*SOURCE MATERIAL:*
════════════════
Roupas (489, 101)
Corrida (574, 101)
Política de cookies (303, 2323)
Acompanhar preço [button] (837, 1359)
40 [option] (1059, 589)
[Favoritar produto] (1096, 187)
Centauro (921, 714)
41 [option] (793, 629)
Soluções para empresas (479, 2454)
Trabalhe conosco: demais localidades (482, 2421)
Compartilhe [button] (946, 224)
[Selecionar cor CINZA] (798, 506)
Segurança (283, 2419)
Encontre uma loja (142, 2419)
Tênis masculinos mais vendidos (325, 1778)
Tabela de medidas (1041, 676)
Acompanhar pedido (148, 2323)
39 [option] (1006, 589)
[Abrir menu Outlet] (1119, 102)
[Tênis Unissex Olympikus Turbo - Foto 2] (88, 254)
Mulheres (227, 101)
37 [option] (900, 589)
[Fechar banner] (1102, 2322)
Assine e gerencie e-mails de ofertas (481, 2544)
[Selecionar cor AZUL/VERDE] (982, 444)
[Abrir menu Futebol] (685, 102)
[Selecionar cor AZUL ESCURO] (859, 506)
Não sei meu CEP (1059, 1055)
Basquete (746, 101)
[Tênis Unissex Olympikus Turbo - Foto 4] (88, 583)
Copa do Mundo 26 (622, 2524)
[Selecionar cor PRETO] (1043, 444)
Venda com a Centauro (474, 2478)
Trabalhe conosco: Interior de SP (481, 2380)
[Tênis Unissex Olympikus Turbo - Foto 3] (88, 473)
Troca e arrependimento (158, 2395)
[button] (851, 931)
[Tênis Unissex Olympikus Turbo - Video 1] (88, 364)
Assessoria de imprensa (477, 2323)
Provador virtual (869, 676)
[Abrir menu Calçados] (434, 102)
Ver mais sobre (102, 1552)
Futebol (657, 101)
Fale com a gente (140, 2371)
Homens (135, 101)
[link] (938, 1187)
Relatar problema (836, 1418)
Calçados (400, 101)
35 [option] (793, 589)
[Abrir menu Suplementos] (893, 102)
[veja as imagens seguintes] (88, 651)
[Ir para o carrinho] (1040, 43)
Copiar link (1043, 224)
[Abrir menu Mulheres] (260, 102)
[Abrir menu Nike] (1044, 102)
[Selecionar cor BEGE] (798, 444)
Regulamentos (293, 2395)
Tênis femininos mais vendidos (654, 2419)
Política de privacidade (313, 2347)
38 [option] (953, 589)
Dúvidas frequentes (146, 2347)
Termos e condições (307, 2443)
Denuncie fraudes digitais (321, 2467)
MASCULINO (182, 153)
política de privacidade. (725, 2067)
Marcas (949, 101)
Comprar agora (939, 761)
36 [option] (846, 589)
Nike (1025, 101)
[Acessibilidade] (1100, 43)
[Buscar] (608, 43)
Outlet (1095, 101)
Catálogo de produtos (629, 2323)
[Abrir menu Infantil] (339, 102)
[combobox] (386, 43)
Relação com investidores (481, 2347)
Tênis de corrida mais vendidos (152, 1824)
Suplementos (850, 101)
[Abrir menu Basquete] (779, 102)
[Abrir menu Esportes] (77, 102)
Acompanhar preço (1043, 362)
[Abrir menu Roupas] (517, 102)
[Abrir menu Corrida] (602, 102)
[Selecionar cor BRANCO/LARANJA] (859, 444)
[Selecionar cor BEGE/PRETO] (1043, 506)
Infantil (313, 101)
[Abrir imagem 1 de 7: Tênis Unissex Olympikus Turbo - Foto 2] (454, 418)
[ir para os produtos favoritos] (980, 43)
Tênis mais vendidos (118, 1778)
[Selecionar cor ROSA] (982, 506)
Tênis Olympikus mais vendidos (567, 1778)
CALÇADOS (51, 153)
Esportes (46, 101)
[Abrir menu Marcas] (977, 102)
════════════════
*EXERCISE PROMPT:* Copy out only the lines running from the beginning of the data to the line with "[Buscar] (608, 43)", both ends included.

*OUTPUT FOR THIS TASK:*
Roupas (489, 101)
Corrida (574, 101)
Política de cookies (303, 2323)
Acompanhar preço [button] (837, 1359)
40 [option] (1059, 589)
[Favoritar produto] (1096, 187)
Centauro (921, 714)
41 [option] (793, 629)
Soluções para empresas (479, 2454)
Trabalhe conosco: demais localidades (482, 2421)
Compartilhe [button] (946, 224)
[Selecionar cor CINZA] (798, 506)
Segurança (283, 2419)
Encontre uma loja (142, 2419)
Tênis masculinos mais vendidos (325, 1778)
Tabela de medidas (1041, 676)
Acompanhar pedido (148, 2323)
39 [option] (1006, 589)
[Abrir menu Outlet] (1119, 102)
[Tênis Unissex Olympikus Turbo - Foto 2] (88, 254)
Mulheres (227, 101)
37 [option] (900, 589)
[Fechar banner] (1102, 2322)
Assine e gerencie e-mails de ofertas (481, 2544)
[Selecionar cor AZUL/VERDE] (982, 444)
[Abrir menu Futebol] (685, 102)
[Selecionar cor AZUL ESCURO] (859, 506)
Não sei meu CEP (1059, 1055)
Basquete (746, 101)
[Tênis Unissex Olympikus Turbo - Foto 4] (88, 583)
Copa do Mundo 26 (622, 2524)
[Selecionar cor PRETO] (1043, 444)
Venda com a Centauro (474, 2478)
Trabalhe conosco: Interior de SP (481, 2380)
[Tênis Unissex Olympikus Turbo - Foto 3] (88, 473)
Troca e arrependimento (158, 2395)
[button] (851, 931)
[Tênis Unissex Olympikus Turbo - Video 1] (88, 364)
Assessoria de imprensa (477, 2323)
Provador virtual (869, 676)
[Abrir menu Calçados] (434, 102)
Ver mais sobre (102, 1552)
Futebol (657, 101)
Fale com a gente (140, 2371)
Homens (135, 101)
[link] (938, 1187)
Relatar problema (836, 1418)
Calçados (400, 101)
35 [option] (793, 589)
[Abrir menu Suplementos] (893, 102)
[veja as imagens seguintes] (88, 651)
[Ir para o carrinho] (1040, 43)
Copiar link (1043, 224)
[Abrir menu Mulheres] (260, 102)
[Abrir menu Nike] (1044, 102)
[Selecionar cor BEGE] (798, 444)
Regulamentos (293, 2395)
Tênis femininos mais vendidos (654, 2419)
Política de privacidade (313, 2347)
38 [option] (953, 589)
Dúvidas frequentes (146, 2347)
Termos e condições (307, 2443)
Denuncie fraudes digitais (321, 2467)
MASCULINO (182, 153)
política de privacidade. (725, 2067)
Marcas (949, 101)
Comprar agora (939, 761)
36 [option] (846, 589)
Nike (1025, 101)
[Acessibilidade] (1100, 43)
[Buscar] (608, 43)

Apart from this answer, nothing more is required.